▶ [To do]:
Render the listing from its start through the line containing "Click the GameCube" as a two-column CSV headed instruction and action, one row per item, with each text and its answer in separate quoted fields and line breaks replaced by spaces.

────

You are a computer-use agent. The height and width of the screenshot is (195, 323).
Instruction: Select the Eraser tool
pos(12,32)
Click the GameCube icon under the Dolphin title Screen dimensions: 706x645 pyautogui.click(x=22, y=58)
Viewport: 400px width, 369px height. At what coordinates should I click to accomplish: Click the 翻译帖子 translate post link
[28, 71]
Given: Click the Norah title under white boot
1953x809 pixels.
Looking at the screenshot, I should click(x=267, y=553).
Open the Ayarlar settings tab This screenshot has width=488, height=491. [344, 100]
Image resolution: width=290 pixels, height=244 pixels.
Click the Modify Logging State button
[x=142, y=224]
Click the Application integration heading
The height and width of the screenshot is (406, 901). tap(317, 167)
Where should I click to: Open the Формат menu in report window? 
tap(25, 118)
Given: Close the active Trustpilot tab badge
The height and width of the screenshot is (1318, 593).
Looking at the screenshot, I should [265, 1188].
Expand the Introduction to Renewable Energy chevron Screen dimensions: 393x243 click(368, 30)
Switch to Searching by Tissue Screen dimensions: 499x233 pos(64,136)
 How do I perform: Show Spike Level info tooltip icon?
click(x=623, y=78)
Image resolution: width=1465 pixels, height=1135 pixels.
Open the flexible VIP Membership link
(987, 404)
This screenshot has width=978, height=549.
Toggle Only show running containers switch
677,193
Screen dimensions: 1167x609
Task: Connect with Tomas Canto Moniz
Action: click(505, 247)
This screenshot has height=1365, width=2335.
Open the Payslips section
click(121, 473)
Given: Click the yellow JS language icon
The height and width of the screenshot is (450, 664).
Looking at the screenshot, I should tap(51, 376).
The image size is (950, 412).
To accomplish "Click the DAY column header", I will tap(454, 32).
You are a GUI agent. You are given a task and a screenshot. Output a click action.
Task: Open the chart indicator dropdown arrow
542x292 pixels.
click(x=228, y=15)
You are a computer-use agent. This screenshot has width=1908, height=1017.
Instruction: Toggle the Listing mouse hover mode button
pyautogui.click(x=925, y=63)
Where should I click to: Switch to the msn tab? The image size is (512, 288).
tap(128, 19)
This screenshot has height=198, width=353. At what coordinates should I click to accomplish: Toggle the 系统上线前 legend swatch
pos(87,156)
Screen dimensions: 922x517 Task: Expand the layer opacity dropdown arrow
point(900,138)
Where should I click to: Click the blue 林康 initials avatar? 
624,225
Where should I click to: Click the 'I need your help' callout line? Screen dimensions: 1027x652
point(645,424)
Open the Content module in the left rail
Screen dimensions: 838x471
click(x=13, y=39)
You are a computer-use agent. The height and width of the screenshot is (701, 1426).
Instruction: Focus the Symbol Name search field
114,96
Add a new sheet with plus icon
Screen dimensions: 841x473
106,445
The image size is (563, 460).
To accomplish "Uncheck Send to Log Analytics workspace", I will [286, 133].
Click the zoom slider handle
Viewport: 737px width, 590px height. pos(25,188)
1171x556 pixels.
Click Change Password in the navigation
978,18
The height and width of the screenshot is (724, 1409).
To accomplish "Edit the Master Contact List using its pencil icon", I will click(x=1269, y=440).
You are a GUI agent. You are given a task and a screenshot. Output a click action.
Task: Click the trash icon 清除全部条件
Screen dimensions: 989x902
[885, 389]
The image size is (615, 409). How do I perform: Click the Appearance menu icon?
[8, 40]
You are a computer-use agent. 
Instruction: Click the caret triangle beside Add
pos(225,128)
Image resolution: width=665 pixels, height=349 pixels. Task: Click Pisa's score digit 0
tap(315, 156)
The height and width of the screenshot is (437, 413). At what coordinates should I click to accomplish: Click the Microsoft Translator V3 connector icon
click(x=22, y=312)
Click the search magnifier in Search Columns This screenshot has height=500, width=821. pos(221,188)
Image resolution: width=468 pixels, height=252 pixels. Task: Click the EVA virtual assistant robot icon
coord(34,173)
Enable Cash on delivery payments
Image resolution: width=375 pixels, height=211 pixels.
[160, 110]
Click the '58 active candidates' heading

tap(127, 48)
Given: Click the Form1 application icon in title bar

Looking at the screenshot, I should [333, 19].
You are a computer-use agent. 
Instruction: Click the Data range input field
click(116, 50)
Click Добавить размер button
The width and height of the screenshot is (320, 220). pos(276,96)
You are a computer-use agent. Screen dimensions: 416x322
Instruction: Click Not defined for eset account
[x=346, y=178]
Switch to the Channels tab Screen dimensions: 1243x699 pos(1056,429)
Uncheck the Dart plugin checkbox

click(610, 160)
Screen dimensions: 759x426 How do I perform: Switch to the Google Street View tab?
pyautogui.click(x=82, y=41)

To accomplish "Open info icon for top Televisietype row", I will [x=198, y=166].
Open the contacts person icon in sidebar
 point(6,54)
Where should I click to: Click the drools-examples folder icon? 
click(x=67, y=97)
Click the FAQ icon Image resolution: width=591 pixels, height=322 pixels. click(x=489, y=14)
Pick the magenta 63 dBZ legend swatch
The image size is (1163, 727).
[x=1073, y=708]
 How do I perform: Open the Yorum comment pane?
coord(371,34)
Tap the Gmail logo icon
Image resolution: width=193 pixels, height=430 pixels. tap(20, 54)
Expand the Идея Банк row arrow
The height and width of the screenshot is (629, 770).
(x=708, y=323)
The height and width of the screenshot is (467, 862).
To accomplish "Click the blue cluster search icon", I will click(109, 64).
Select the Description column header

────

▶ [Complete response]:
instruction,action
"You are a computer-use agent. The height and width of the screenshot is (195, 323). Instruction: Select the Eraser tool","pos(12,32)"
"Click the GameCube icon under the Dolphin title Screen dimensions: 706x645","pyautogui.click(x=22, y=58)"